* TASK OBJECTIVE *
Revise the records from the line with "Given: Click the blue JUMPED OVER text" up to and including the line with "coord(25,83)", changing "microphone" to "camera" and leaving everything else as it stands. Return only those lines.

Collected data
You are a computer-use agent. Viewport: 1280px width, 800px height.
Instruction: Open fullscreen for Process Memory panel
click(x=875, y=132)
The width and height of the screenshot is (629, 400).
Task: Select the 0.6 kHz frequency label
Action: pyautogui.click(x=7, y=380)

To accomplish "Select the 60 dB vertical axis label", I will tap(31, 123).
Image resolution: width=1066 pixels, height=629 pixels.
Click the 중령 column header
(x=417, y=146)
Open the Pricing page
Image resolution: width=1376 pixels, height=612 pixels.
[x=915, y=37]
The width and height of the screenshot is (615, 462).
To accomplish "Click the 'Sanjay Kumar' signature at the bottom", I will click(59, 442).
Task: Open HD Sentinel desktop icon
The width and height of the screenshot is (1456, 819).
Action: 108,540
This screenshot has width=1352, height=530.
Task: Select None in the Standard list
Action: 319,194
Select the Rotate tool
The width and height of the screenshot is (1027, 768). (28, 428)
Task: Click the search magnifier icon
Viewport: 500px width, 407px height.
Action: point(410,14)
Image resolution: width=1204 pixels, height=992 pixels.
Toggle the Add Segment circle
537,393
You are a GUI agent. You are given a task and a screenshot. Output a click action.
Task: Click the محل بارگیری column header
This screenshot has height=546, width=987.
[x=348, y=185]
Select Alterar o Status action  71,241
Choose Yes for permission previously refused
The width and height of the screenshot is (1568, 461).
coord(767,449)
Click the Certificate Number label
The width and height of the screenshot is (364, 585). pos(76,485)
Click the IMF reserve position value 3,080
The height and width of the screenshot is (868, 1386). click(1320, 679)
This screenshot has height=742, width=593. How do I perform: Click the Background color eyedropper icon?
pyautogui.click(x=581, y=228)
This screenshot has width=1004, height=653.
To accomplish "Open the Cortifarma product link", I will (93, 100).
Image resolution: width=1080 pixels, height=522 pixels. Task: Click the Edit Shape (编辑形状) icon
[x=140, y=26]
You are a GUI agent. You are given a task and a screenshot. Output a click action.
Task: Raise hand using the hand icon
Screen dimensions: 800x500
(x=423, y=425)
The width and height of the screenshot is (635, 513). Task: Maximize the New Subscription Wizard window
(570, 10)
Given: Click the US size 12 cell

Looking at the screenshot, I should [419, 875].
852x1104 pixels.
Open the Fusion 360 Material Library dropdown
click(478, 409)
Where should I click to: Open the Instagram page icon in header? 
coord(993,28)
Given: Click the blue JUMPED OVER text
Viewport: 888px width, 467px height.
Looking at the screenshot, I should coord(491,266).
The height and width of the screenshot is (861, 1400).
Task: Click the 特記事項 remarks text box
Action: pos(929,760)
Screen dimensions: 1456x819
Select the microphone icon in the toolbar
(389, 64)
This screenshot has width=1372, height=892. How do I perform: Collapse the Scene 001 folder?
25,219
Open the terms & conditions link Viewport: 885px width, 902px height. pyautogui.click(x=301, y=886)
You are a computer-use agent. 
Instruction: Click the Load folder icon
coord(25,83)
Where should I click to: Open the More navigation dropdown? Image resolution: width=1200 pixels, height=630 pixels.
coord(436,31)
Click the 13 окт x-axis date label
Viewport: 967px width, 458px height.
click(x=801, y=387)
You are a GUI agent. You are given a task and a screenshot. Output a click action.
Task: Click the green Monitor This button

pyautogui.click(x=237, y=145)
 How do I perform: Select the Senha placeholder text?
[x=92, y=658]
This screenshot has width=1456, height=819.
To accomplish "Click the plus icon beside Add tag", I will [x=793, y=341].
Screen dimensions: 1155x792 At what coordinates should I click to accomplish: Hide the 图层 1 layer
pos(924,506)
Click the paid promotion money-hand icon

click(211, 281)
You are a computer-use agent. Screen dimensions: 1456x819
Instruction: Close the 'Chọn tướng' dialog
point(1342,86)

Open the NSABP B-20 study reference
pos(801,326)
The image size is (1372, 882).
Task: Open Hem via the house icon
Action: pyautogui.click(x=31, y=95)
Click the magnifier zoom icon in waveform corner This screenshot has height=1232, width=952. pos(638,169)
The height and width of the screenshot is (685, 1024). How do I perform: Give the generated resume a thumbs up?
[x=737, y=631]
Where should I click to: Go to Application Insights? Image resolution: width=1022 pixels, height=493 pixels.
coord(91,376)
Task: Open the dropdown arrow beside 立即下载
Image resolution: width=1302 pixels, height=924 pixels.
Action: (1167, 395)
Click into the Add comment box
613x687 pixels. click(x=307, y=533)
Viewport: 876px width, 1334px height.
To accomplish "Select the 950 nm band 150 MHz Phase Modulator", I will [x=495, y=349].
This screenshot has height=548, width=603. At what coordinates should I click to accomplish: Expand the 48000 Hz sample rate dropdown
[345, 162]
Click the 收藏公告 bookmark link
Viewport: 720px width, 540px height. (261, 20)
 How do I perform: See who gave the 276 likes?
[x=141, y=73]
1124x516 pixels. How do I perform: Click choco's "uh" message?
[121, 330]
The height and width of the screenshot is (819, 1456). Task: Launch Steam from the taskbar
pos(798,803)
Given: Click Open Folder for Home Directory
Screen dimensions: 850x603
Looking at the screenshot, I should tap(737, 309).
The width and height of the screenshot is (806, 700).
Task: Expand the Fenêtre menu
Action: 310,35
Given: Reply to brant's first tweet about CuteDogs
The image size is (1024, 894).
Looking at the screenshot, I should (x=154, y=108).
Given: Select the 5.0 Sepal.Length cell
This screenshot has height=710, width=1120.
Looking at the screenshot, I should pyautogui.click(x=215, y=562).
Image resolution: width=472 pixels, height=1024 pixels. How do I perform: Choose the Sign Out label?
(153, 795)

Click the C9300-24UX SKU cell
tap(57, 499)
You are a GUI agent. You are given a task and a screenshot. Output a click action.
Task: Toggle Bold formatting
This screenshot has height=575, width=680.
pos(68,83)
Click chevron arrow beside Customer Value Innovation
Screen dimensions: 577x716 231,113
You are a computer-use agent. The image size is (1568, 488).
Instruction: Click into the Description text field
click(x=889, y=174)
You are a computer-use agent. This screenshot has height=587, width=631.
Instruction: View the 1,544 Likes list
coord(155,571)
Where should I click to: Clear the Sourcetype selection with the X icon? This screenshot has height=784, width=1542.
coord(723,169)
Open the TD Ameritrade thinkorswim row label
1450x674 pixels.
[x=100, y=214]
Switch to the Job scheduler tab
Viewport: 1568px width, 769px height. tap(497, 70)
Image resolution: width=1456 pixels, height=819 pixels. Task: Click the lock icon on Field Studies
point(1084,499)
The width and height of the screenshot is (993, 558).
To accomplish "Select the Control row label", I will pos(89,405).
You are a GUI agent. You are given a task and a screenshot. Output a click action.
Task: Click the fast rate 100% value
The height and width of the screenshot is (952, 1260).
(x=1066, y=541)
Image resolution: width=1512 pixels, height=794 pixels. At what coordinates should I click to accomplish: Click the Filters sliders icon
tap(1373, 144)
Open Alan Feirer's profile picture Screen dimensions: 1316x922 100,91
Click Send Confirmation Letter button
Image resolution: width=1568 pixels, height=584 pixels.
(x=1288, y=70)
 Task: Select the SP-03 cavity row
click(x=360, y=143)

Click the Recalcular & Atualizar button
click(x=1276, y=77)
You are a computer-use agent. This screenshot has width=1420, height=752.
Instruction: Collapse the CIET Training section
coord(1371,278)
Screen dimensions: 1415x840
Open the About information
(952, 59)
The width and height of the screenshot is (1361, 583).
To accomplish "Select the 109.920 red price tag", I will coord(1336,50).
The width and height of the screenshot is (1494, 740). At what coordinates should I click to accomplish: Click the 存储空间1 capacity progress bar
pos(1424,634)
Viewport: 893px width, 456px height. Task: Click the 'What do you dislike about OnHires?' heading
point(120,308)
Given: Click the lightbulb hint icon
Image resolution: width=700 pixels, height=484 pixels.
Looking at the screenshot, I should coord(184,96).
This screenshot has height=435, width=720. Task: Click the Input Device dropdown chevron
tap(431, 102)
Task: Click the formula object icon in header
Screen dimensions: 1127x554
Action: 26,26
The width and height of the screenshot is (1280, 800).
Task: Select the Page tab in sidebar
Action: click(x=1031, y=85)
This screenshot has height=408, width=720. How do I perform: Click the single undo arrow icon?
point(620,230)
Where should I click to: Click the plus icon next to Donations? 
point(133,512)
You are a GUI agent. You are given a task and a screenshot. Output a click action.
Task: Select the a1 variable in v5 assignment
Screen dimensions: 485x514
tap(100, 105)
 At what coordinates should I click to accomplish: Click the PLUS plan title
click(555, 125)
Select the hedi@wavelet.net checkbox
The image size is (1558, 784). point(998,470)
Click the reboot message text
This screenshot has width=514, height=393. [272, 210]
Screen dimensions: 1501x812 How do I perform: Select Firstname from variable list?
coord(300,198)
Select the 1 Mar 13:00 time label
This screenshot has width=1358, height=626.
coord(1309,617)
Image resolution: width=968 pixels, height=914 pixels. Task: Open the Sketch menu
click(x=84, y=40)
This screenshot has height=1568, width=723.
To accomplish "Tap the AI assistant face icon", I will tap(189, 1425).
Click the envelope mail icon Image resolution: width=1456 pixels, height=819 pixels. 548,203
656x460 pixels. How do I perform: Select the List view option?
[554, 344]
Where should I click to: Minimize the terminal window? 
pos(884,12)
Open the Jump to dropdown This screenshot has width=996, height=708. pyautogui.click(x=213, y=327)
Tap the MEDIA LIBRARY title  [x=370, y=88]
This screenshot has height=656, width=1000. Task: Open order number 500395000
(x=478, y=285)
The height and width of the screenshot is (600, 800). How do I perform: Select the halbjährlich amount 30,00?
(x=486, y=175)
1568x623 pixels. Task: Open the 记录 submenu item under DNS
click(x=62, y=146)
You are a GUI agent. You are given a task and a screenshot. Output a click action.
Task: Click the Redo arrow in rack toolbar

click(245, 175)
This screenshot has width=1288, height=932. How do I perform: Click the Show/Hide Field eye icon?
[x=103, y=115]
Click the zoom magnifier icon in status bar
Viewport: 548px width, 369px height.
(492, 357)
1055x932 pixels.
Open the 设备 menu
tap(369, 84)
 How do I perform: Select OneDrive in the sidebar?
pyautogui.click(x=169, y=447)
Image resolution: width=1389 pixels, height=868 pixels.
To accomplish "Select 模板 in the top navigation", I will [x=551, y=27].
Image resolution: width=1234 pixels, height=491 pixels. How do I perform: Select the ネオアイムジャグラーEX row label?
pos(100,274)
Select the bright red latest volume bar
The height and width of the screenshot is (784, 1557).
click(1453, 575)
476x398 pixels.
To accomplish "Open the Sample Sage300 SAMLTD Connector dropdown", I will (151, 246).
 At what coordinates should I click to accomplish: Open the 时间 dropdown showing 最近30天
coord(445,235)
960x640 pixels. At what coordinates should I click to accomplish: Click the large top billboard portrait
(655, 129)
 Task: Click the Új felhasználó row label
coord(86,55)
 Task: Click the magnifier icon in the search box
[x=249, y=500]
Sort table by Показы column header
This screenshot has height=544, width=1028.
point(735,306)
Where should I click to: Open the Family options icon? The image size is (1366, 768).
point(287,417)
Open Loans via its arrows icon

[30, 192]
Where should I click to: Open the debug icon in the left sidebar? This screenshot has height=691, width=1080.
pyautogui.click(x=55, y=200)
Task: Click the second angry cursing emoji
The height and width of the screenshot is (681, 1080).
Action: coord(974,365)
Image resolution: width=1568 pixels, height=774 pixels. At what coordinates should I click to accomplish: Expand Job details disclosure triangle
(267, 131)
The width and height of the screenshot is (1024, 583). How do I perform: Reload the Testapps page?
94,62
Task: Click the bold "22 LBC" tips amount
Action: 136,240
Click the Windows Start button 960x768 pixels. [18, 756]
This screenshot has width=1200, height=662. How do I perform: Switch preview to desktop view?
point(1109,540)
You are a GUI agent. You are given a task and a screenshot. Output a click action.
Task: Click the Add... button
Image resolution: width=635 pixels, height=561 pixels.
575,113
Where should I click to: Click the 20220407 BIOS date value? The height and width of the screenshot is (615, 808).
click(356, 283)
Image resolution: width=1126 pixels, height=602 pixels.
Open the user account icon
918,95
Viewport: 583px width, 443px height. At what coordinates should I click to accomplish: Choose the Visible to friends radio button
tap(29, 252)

* COMPLETED EXERCISE *
Given: Click the blue JUMPED OVER text
Viewport: 888px width, 467px height.
Looking at the screenshot, I should coord(491,266).
The height and width of the screenshot is (861, 1400).
Task: Click the 特記事項 remarks text box
Action: pos(929,760)
Screen dimensions: 1456x819
Select the camera icon in the toolbar
(389, 64)
This screenshot has width=1372, height=892. How do I perform: Collapse the Scene 001 folder?
25,219
Open the terms & conditions link Viewport: 885px width, 902px height. pyautogui.click(x=301, y=886)
You are a computer-use agent. 
Instruction: Click the Load folder icon
coord(25,83)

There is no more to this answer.